La situation des Nippo-Canadiens est précaire depuis l'ouverture du conflit.  Ils sont mal intégrés et mal acceptés par la population locale.  L'armée a décidé de ne pas les utiliser ainsi que les Asiatiques d'origine chinoise.  Après Pearl Harbor, des manifestations anti-japonaises deviennent possibles en Colombie-Britannique.  Pour éviter toute provocation, des écoles et des journaux de langue japonaise sont fermés volontairement.  Après la défaite à Hong Kong, la passion populaire se déchaîne.  On demande l'internement de ces Japonais locaux qui pourraient former une cinquième colonne.  Localement, journalistes et politiciens rivalisent de zèle pour démontrer le danger et les conséquences de l'immobilisme en la matière.  Au bout de quelques semaines, le gouvernement fédéral cède et annonce, le 27 février, l'évacuation de toutes les personnes d'origine japonaise de la côte Ouest.  Les 22 000 personnes concernées seront déracinés, et leurs biens vendus.  Ce cas de discrimination flagrante et injustifiée - les études des militaires concluaient en l'absence de danger - ne rehausse pas le profil moral du Canada, officiellement en guerre pour écraser les injustices de ce type.

 

Le désastre de dieppe 1942

Mais la descente aux enfers du Canada n'est pas terminée.  En effet, le 19 août 1942, c'est le désastre de Dieppe.  Dans ce raid d'envergure, mal planifié, qui n'aurait jamais dû avoir lieu, peu importe les raisons avec lesquelles on l'a justifié après coup, les Canadiens subissent en moins de cinq heures d'une bataille impossible, 68 pour cent de pertes, incluant 907 morts.
---+---
| Tâches demandées |
**1.** Présentez sous forme de liste le paragraphe du texte qui commence par « La situation des Nippo-Canadiens », en conservant ses faits principaux.
**2.** D'après le texte, combien de personnes étaient concernées par l'évacuation annoncée le 27 février ?
Les enregistrements n'interviennent en rien dans ce travail.

| Enregistrements de données |
---+---
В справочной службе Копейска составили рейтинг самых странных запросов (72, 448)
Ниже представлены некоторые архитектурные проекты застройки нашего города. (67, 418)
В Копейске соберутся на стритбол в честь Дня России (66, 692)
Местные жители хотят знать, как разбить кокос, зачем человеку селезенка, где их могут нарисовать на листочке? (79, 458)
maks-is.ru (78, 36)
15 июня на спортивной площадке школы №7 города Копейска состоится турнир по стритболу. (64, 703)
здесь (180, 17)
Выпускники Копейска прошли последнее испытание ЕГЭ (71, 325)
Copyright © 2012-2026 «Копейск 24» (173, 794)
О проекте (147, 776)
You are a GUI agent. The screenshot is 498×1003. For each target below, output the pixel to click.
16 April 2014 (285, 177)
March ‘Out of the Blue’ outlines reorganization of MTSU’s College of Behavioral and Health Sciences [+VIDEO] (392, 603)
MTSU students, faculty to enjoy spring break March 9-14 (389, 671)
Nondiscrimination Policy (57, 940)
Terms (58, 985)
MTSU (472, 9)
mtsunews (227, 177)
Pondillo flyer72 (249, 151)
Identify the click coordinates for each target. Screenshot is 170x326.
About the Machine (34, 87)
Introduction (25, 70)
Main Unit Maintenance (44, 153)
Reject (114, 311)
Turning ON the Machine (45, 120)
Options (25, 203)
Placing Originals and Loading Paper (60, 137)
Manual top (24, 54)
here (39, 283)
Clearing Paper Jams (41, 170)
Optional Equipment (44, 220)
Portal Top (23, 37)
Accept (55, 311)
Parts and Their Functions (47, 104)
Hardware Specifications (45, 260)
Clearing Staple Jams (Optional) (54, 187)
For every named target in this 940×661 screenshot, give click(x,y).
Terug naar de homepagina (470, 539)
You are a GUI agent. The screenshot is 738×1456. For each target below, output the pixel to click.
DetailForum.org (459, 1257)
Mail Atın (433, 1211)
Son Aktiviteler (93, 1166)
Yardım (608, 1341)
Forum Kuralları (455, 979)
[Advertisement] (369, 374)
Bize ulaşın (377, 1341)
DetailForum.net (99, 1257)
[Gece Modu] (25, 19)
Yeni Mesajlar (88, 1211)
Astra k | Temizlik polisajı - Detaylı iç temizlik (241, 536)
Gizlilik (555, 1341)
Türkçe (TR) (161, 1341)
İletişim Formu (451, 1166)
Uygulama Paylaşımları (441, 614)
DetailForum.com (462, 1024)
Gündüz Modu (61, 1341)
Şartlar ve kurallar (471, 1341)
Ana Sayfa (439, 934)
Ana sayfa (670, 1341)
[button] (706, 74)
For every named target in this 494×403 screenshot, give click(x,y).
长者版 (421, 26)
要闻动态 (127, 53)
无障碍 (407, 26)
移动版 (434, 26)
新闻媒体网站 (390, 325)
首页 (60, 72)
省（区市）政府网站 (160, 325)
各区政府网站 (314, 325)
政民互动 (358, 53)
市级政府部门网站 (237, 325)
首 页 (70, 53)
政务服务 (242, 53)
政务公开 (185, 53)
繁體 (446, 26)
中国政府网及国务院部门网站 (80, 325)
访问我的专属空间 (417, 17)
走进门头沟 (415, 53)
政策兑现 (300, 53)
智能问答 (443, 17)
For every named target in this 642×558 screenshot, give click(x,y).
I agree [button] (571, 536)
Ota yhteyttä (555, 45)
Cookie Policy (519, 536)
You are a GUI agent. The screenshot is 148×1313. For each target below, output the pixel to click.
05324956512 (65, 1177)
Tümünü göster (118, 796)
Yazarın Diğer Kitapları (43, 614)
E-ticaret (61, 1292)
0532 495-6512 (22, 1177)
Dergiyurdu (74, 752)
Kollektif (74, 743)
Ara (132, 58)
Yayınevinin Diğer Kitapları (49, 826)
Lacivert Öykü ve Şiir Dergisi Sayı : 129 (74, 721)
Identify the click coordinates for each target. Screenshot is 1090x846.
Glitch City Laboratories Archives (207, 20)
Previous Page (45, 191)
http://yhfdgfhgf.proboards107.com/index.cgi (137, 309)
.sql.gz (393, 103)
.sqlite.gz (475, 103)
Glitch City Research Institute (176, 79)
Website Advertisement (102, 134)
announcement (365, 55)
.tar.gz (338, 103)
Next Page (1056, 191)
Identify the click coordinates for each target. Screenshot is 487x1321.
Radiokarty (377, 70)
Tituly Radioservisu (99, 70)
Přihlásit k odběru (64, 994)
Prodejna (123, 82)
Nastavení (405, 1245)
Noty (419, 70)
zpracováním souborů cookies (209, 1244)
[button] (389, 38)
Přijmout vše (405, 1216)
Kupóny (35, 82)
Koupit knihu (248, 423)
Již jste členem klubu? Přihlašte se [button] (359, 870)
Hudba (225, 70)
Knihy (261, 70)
---+---
| Réponses par tâche |
**1.**
- Depuis le début du conflit, les Nippo-Canadiens, mal intégrés et mal acceptés, sont dans une situation précaire ; l'armée refuse de les utiliser, de même que les Asiatiques d'origine chinoise.
- Après Pearl Harbor, des manifestations anti-japonaises deviennent possibles en Colombie-Britannique ; des écoles et des journaux de langue japonaise ferment volontairement.
- Après la défaite à Hong Kong, on réclame l'internement de ces Japonais, perçus comme une possible cinquième colonne ; journalistes et politiciens locaux insistent sur le danger.
- Le 27 février, le gouvernement fédéral annonce l'évacuation de toutes les personnes d'origine japonaise de la côte Ouest : 22 000 personnes sont déracinées et leurs biens vendus.
- Cette discrimination, injustifiée puisque les études des militaires concluaient à l'absence de danger, ternit le profil moral du Canada.

**2.** 22 000 personnes.